** 課題 **
1. デルタ・ループアンテナの製作記事から、「SWRの調整で給電点周辺に手」と「ブーム長も同様とする。」の間を、両端も含めて一字一句変えずに書き写すこと。
2. デルタ・ループアンテナの製作記事の最後の文のあとに続けて、本文を書き進めること。

** ページ **

......

1.設置場所 自宅のベランダからのルーフタワー(写真1)
写真1 18、21メガ デュアルバンド 2エレ デルタ・ループ アンテナ
(中央のGPは14メガ用)
2.工事日 2001年11月〜2002年 3月
3.建設動機 18メガバンド2エレデルタ・ループを上げて2ケ月ほど使ったが、シングル
バンドではおもしろさが半減し、なんとか他のバンドにも出たくなった。
この18メガのデルタ・ループの設計と製作の過程で
エレメントの形は正三角形でなくかなりいい加減でも機能することは実証されており、
デルタ・ループアンテナの2バンド化を決意。
SWRの調整で給電点周辺に手が届く必要があり給電点を余り高くできないこと、太陽黒点
サイクルが下降方向であり今後は28より21メガバンドが主力になって行くことから、
18と21メガのデュアルバンド化に決定。
(以下、18メガバンド2エレデルタ・ループを先代デルタ・ループと記述する)
4.デュアルバンド化の方法
@21と18はエレメントの途中にリレーを入れて切り替える。
Aリレーを入れる位置は斜めのエレメントの下から1/3くらいの位置とし、
MMPCで最終的に決定する。
MMPCは先代デルタ・ループの設計でも大活躍したアンテナ解析プログラム(参考文献4)。
5.設計製作条件と実現方式
(1)最大回転半径 2.5m できれば 2.3m以内
→先代デルタ・ループアンテナの基本仕様をそのまま踏襲。
ブーム長も同様とする。
(2)災害に強いこと
・風に強いこと
・壊れても建物などの2次災害を起こさないこと
→風圧面積を小さくする。
軽い材料を使う。
→グラスファイバーの釣り竿は軽くしかも先端ほど細いので、軽くでき
しかも地上高が高いほど細く風圧を最小限にできる。
(ここらも先代デルタ・ループと同じ)
(3)製作費をかけないこと
→手持ちの材料を有効利用する。
主要な手持ち材料
グラスファイバー釣り竿 4.2m 2本
4.2m 2本
(竿のさっきちょの細い部分(穂先)を30cmほどカット済みの長さ、
穂先はしなやか過ぎてエレメントが垂れすぎるの使わない)
先代デルタ・ループと同じ材料を流用。
ただし、4本の釣り竿の長さは同一にカット。
6.製作の手順
(1)だいたいの形は上記の材料で決まってくるが、釣り竿などを組み立てて実際に作った上で
実測し、それを元にエレメント長やリレーを入れる位置などはMMPCで計算し決定する。
@手持ちのパーツをチェックし、不足分を購入
・同軸ケーブル 5D2V(給電用 所用長 および 60cmほどの余り)
・M型接栓 オス 2個(同軸ケーブル両端)
メス 1個(給電点に使用)
・6mm銅パイプ(内径 5mm) 0.7m
(ガンママッチのC用−−−中に5D2Vの網線をはがして挿入してCを形成)
・裸銅線 1mm径 20mほど
・フェライト・トロイダル・コア アミドン製 FT−114−61 4個
μs=100程度のもので平行ビニール線を12回程度巻ければ
なんでも良い
・ステンのボルトナット 5mm径× 50mm 2本
(アルミアングルで形成する扇の要の位置に使用)

......

** 提供資料 **
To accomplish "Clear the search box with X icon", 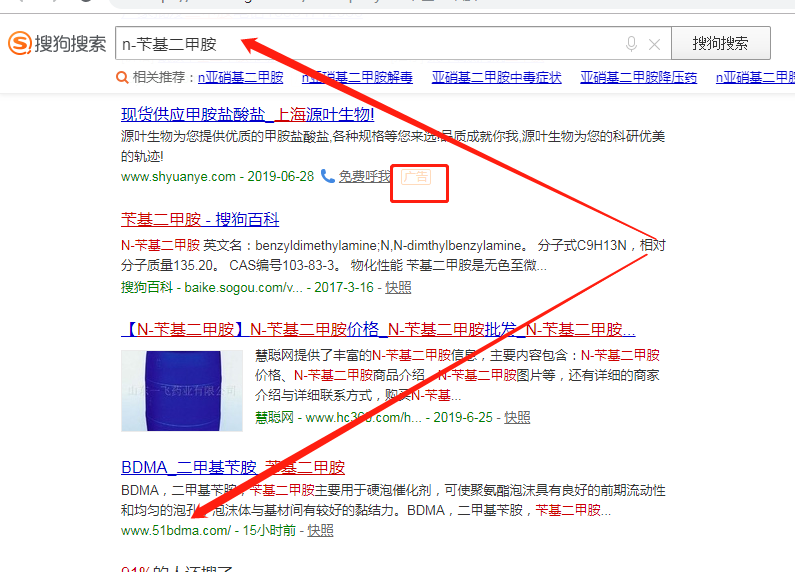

......

** 解答例 **
1.
SWRの調整で給電点周辺に手が届く必要があり給電点を余り高くできないこと、太陽黒点
サイクルが下降方向であり今後は28より21メガバンドが主力になって行くことから、
18と21メガのデュアルバンド化に決定。
(以下、18メガバンド2エレデルタ・ループを先代デルタ・ループと記述する)
4.デュアルバンド化の方法
@21と18はエレメントの途中にリレーを入れて切り替える。
Aリレーを入れる位置は斜めのエレメントの下から1/3くらいの位置とし、
MMPCで最終的に決定する。
MMPCは先代デルタ・ループの設計でも大活躍したアンテナ解析プログラム(参考文献4)。
5.設計製作条件と実現方式
(1)最大回転半径 2.5m できれば 2.3m以内
→先代デルタ・ループアンテナの基本仕様をそのまま踏襲。
ブーム長も同様とする。

2.
・シリコーン系充てん材(セメダイン社製バスコーク)
・ビニールテープ、自己融着テープ、布製ガムテープ、テレビアンテナ用ステー線、
など
A新規購入
・リレー 1回路2接点 4個 日本橋 デジットで購入
・小型陸軍ターミナル 12個 同上
・平行ビニール線 20m リレー制御用に使用
B給電点の工作
・百聞は一見にしかず。写真2を見てください。
写真2 給電アッセンブリ パイプは6mm銅管
完成後、シリコンで防水。
Cリレーボックスの製作
・これも写真3を見てください。
写真3 リレーボックス
・3種類の色の陸軍ターミナルを用意して、色で配線が混乱しないようにする。
配線と色をメモっておくと安心。
Dアルミと釣り竿の工作は先代と同じ(ほとんど流用)
作り方の要点はを再掲すると、
・釣り竿をのばし継ぎ目をビニールテープと自己融着テープで固定。
・アルミL型アングルの端に穴をあけ、2本をステンのボルトとナットで止める。
これは写真4。
写真4はタワーに架設した後の写真であり、エレメントを添わせている水平の釣り竿
の廃材やマッチング部品などは架設後に取り付ける。
写真4 アルミL型アングルと給電部分(ガンママッチ)
・アルミL型アングルと釣り竿を、継ぎしろ(重ね合わせ)0.5mでガムテープ
とステー線でくくる。
・全長5.73m2本の2セットが出来た。
E1.2mm銅線を、釣り竿に沿わせテープ止め、アルミL型アングル部分は留めないで
遊ばせる。(これもほとんど流用)
あらかじめ銅線は少し余裕を持たせた長さで切り、片方を柱かなにかに結び、他方を
ペンチてつまんで引っ張って引き延ばしておく。これにより真っ直ぐになりなおかつ
少々の引っ張りではこれ以上伸びなくなる。0.65mmの銅線も同様。
FV字型の釣り竿先端どうしを長さ4.6mになるように0.65mm銅線でつなぐ。
・回転半径を広くとれるなら間隔はもっと長いほうがベター)
・風による揺れの繰り返しで線が切れるのを防ぐため、アンテナエレメントの釣り竿
先端の逆L字型部分は、5D2Vの外皮の網線6cmほどを入れて曲げ応力を高める。
G上記要領でRa、Ref両方を工作し、骨格を組み立てる。
サブブームをアルミL型アングルの最先端より少し低めにUボルトとステー線で止める。
サブブームの高さは扇の要の位置のボルトから1.28mとなった。
H釣り竿先端までの長さ、先端の間隔などの要所要所の長さを巻き尺できっちりと測定し
メモっておく。
これはMMPCで計算し直すための非常に重要な入力データとなる。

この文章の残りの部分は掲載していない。